• **TASK STATEMENT**: Locate the line that contains "Task: Jump to" in the entries below, then repeat it and every following line through the line that contains "Given: Expand the", exactly, and no others.

#####

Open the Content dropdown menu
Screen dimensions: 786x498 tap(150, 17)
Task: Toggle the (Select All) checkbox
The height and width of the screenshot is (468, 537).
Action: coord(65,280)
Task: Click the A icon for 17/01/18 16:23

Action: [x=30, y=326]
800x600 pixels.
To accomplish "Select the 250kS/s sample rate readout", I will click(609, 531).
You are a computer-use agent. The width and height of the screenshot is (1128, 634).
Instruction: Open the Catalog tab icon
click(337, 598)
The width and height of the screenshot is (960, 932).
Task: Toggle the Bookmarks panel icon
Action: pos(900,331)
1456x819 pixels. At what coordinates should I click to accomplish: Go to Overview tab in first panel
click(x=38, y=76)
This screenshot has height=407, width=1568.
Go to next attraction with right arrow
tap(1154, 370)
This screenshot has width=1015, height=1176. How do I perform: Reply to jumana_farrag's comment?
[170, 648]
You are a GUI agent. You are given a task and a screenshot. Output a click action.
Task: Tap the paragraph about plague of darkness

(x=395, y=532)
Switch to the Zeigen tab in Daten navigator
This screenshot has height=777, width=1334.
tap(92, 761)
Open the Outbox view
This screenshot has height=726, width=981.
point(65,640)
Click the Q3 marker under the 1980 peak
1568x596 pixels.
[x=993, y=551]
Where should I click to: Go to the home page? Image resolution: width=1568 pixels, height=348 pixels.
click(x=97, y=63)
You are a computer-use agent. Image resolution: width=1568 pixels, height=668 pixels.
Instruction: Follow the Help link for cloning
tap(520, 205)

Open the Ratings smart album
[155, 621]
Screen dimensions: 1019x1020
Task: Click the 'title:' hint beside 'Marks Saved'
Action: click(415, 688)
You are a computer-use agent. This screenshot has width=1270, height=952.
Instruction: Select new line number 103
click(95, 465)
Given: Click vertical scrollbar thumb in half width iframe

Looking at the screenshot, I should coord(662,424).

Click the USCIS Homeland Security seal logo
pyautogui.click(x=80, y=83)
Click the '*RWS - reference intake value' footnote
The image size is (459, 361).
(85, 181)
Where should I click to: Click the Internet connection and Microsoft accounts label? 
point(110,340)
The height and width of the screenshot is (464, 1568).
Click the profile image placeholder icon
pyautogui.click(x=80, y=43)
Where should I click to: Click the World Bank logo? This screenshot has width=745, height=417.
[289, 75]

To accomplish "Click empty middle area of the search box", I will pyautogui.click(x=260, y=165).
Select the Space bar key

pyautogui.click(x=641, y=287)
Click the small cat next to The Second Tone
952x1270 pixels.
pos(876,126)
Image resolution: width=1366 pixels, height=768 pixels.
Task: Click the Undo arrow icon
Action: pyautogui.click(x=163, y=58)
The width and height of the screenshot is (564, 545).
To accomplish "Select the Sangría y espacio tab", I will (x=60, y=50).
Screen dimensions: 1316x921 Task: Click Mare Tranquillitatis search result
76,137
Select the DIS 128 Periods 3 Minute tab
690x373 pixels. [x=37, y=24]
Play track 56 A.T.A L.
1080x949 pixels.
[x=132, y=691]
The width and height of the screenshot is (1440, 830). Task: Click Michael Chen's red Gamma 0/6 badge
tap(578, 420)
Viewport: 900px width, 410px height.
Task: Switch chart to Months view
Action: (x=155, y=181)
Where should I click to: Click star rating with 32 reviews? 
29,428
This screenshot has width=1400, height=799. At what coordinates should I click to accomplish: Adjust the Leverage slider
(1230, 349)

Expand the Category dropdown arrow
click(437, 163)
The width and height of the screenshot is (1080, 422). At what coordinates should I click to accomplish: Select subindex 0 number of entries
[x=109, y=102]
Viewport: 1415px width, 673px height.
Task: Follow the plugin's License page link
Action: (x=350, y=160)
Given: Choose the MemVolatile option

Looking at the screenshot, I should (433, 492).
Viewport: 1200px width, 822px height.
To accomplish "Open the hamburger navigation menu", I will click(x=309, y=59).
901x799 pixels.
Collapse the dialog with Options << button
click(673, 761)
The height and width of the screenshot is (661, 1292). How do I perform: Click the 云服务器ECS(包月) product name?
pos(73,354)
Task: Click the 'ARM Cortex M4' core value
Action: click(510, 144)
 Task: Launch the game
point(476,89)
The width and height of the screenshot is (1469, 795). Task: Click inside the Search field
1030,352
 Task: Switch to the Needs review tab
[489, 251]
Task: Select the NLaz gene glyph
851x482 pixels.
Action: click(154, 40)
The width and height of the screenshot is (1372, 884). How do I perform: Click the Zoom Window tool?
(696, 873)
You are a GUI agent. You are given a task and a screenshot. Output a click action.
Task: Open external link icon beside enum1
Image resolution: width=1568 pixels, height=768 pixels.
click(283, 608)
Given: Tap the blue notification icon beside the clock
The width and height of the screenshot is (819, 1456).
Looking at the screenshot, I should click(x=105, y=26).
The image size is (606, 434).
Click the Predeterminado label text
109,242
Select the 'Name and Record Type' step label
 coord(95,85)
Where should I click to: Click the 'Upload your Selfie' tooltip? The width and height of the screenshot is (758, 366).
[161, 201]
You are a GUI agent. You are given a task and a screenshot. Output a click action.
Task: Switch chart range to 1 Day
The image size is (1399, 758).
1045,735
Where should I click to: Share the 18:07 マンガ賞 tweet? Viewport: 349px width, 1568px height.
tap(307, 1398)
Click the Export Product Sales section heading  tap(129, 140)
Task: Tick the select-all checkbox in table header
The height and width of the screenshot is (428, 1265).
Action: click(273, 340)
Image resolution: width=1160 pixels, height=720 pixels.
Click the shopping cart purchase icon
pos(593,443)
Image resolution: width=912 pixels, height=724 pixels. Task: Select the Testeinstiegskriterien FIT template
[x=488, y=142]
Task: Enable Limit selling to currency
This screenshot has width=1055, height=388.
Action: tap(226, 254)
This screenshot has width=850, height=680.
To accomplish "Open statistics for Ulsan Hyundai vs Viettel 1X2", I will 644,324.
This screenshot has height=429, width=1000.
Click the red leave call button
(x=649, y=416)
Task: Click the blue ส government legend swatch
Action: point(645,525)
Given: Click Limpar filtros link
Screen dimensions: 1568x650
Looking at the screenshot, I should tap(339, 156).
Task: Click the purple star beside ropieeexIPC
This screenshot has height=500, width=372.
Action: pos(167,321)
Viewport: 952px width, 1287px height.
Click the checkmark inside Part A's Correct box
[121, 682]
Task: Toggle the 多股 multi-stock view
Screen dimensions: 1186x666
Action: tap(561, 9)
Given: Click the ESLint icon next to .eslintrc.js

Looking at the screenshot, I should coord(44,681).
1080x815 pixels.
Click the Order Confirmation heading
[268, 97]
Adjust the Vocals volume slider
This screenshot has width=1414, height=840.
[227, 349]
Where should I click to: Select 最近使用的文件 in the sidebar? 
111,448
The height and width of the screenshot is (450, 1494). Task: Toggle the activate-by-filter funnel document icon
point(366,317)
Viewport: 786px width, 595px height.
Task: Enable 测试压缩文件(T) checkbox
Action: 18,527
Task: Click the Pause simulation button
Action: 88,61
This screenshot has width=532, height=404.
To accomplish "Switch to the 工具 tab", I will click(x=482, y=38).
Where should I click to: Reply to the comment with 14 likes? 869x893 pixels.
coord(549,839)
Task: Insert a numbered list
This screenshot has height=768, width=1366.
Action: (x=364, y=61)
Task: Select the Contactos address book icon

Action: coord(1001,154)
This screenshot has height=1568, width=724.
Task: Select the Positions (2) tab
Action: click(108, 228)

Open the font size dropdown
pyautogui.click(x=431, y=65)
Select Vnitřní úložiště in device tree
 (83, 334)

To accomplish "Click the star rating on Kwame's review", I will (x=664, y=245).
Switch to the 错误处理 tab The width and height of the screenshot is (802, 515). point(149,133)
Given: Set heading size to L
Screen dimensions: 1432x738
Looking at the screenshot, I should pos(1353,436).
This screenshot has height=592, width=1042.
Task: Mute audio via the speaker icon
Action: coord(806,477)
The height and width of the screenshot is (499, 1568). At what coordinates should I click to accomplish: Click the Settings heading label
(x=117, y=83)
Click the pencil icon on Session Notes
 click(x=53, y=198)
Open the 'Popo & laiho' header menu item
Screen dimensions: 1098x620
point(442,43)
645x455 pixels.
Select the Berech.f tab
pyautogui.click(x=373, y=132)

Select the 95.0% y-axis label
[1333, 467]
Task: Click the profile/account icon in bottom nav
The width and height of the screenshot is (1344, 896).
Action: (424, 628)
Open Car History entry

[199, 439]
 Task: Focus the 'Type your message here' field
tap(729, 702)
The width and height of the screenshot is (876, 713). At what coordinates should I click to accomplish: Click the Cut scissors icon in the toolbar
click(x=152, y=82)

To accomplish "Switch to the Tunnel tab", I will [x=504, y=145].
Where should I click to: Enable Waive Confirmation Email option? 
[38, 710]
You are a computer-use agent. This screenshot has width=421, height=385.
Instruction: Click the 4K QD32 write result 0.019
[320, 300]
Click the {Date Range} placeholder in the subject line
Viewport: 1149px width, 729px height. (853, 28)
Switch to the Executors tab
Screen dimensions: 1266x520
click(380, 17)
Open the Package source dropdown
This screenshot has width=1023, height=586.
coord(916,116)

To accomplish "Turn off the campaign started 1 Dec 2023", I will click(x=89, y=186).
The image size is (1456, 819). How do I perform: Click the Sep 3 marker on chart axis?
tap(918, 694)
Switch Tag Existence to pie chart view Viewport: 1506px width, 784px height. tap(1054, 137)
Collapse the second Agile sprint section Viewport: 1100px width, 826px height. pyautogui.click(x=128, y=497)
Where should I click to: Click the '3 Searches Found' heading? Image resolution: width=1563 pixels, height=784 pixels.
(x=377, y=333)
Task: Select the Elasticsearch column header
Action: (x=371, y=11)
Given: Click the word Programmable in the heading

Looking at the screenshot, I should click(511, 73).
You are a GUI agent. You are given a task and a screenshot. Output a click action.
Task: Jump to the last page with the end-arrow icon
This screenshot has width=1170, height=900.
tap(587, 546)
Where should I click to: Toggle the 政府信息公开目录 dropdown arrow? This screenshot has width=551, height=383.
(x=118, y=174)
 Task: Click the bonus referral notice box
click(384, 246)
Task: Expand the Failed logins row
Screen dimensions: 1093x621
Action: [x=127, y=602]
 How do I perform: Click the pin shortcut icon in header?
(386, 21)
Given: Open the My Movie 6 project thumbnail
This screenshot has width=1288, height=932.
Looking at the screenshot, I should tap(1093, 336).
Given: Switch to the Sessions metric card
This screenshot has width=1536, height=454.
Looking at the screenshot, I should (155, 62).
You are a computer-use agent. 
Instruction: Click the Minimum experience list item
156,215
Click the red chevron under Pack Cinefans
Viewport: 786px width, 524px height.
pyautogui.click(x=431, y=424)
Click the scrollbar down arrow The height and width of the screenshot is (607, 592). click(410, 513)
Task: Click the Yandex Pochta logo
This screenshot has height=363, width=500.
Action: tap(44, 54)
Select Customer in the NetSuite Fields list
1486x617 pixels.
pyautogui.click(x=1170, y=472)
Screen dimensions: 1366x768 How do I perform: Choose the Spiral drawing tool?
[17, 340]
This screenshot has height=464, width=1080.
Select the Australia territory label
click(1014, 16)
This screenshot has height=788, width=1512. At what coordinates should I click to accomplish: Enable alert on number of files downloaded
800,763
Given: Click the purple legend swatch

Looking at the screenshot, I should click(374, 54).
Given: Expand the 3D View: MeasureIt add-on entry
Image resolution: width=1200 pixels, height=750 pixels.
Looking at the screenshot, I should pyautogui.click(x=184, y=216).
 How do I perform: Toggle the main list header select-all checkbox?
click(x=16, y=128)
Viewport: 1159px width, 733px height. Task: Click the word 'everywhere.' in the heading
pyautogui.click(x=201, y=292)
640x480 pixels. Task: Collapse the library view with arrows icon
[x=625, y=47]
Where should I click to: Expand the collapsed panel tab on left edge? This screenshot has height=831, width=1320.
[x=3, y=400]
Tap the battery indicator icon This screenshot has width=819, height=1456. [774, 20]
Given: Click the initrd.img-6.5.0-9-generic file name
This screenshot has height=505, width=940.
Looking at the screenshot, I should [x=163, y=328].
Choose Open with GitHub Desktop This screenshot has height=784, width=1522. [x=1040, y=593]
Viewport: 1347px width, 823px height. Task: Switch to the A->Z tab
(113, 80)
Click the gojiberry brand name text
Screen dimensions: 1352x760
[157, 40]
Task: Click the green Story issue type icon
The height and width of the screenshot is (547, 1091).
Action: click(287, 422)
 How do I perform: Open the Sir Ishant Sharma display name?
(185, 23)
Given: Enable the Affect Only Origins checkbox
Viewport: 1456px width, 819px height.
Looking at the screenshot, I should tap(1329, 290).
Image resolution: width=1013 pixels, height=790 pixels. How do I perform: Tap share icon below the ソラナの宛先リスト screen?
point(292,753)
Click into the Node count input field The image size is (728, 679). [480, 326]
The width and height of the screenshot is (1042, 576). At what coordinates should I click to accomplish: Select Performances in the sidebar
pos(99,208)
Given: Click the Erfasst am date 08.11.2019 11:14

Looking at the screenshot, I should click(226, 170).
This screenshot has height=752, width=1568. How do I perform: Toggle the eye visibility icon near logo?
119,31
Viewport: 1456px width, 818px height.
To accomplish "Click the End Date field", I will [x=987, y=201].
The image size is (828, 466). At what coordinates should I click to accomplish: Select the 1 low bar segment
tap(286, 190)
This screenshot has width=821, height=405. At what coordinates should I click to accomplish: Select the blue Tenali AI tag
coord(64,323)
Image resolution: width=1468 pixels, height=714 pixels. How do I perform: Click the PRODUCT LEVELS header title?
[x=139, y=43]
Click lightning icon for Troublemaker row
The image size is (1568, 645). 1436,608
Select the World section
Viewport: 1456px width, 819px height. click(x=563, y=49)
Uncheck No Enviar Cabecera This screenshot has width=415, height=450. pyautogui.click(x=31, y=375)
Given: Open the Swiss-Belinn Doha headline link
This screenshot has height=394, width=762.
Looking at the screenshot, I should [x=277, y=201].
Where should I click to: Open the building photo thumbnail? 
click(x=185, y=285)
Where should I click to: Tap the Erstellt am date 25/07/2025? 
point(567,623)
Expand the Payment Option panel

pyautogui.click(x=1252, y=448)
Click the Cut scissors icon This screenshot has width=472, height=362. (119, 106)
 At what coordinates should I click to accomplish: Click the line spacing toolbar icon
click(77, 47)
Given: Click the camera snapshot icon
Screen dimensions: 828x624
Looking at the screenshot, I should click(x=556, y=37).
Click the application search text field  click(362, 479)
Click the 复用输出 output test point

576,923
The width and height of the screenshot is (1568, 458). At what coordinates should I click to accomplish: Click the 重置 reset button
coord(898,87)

#####

• **FINISHED TASK**:
Task: Jump to the last page with the end-arrow icon
This screenshot has width=1170, height=900.
tap(587, 546)
Where should I click to: Toggle the 政府信息公开目录 dropdown arrow? This screenshot has width=551, height=383.
(x=118, y=174)
 Task: Click the bonus referral notice box
click(384, 246)
Task: Expand the Failed logins row
Screen dimensions: 1093x621
Action: [x=127, y=602]
 How do I perform: Click the pin shortcut icon in header?
(386, 21)
Given: Open the My Movie 6 project thumbnail
This screenshot has width=1288, height=932.
Looking at the screenshot, I should tap(1093, 336).
Given: Switch to the Sessions metric card
This screenshot has width=1536, height=454.
Looking at the screenshot, I should (155, 62).
You are a computer-use agent. 
Instruction: Click the Minimum experience list item
156,215
Click the red chevron under Pack Cinefans
Viewport: 786px width, 524px height.
pyautogui.click(x=431, y=424)
Click the scrollbar down arrow The height and width of the screenshot is (607, 592). click(410, 513)
Task: Click the Yandex Pochta logo
This screenshot has height=363, width=500.
Action: tap(44, 54)
Select Customer in the NetSuite Fields list
1486x617 pixels.
pyautogui.click(x=1170, y=472)
Screen dimensions: 1366x768 How do I perform: Choose the Spiral drawing tool?
[17, 340]
This screenshot has height=464, width=1080.
Select the Australia territory label
click(1014, 16)
This screenshot has height=788, width=1512. At what coordinates should I click to accomplish: Enable alert on number of files downloaded
800,763
Given: Click the purple legend swatch

Looking at the screenshot, I should click(374, 54).
Given: Expand the 3D View: MeasureIt add-on entry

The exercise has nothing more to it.